FAQ

Frequently asked questions in Pigsty.

If you have any unlisted questions or suggestions, please create an Issue or ask the community for help.


Preparation

Node Requirement

CPU Architecture: x86_64 only. Pigsty does not support ARM yet.

CPU Number: 1 core for common node, at least 2 for admin node.

Memory: at least 1GB for the common node and 2GB for the admin node.

Using at least 3~4 x (2C / 4G / 100G) nodes for serious production deployment is recommended.

OS Requirement

Pigsty is now developed and tested on CentOS 7.9, Rocky 8.6 & 9.0. RHEL, Alma, Oracle, and any EL-compatible distribution also work.

We strongly recommend using EL 7.9, 8.6, and 9.0 to avoid meaningless efforts on RPM troubleshooting.

And PLEASE USE FRESH NEW NODES to avoid any unexpected issues.

Versioning Policy

!> Please always use a version-specific release, do not use the GitHub master branch unless you know what you are doing.

Pigsty uses semantic version numbers such as: <major>. <minor>. <release>. Alpha/Beta/RC are suffixed to the version number -a1, -b1, -rc1.

Major updates mean fundamental changes and massive features; minor version updates suggest new features, bump package versions, and minor API changes. Release version updates mean bug fixes and doc updates, and it does change offline package versions (i.e., v1.0.1 and v1.0.0 will use the same pkg.tgz).

Pigsty tries to release a Minor Release every 1-3 months and a Major Release every 1-2 years.


Download

Where to download the Pigsty source code?

!> bash -c "$(curl -fsSL http://download.pigsty.cc/get)"

The above command will automatically download the latest stable version of pigsty.tgz and extract it to the ~/pigsty dir. You can also manually download a specific version of Pigsty source code from the following location.

If you need to install it in an environment without the Internet, you can download it in advance and upload it to the production server via scp/sftp.

How to accelerate RPM downloading from the upstream repo?

Consider using the upstream repo mirror of your region.
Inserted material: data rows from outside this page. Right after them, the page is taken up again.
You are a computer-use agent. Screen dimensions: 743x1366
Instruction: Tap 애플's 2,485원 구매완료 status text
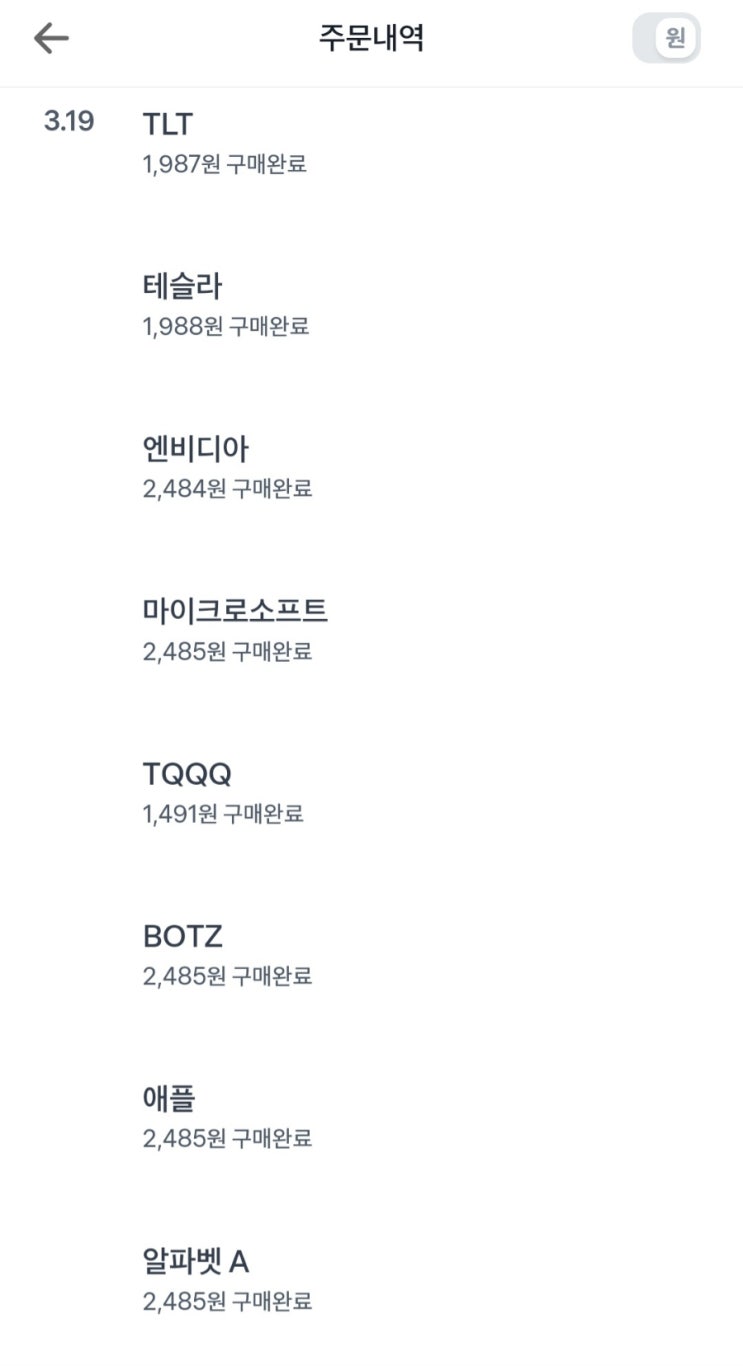[x=227, y=1138]
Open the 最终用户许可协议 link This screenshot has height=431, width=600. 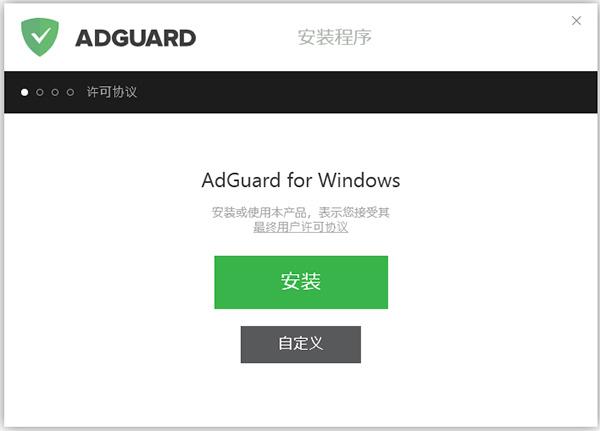click(301, 227)
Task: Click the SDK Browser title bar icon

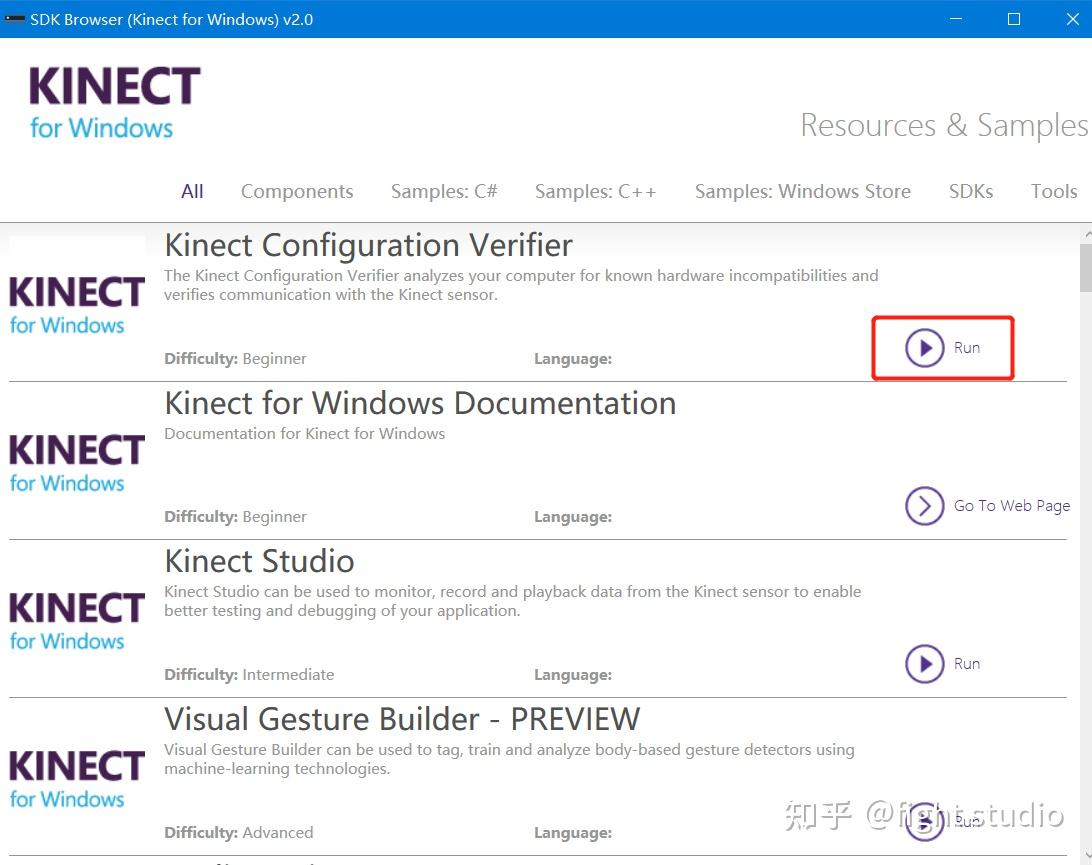Action: pos(15,19)
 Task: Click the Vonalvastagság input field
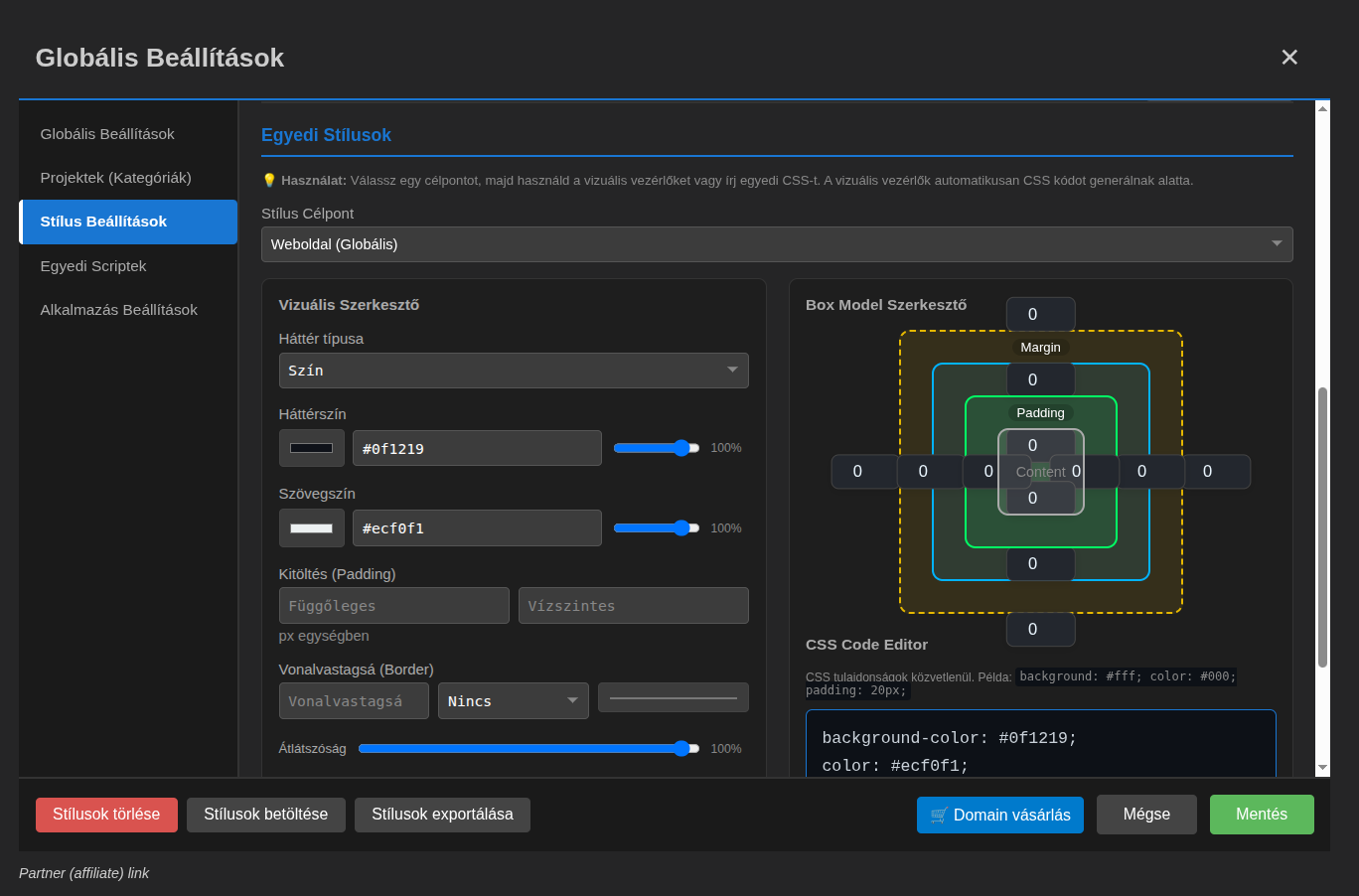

Define them with repo_upstream and region.

For example, you can use region = china, and the baseurl with key = china will be used instead of the default.

If a firewall or GFW blocks some repo, consider using a proxy_env to bypass that.

Where to download pigsty offline packages

Offline packages can be downloaded during bootstrap, or you can download them directly via:

  1. https://github.com/Vonng/pigsty/releases/download/v2.0.2/pigsty-v2.0.2.tgz # source code
  2. https://github.com/Vonng/pigsty/releases/download/v2.0.2/pigsty-pkg-v2.0.2.el7.x86_64.tgz # el7 packages
  3. https://github.com/Vonng/pigsty/releases/download/v2.0.2/pigsty-pkg-v2.0.2.el8.x86_64.tgz # el8 packages
  4. https://github.com/Vonng/pigsty/releases/download/v2.0.2/pigsty-pkg-v2.0.2.el9.x86_64.tgz # el9 packages

Configuration

What does configure do?

!> Detect the environment, generate the configuration, enable the offline package (optional), and install the essential tool Ansible.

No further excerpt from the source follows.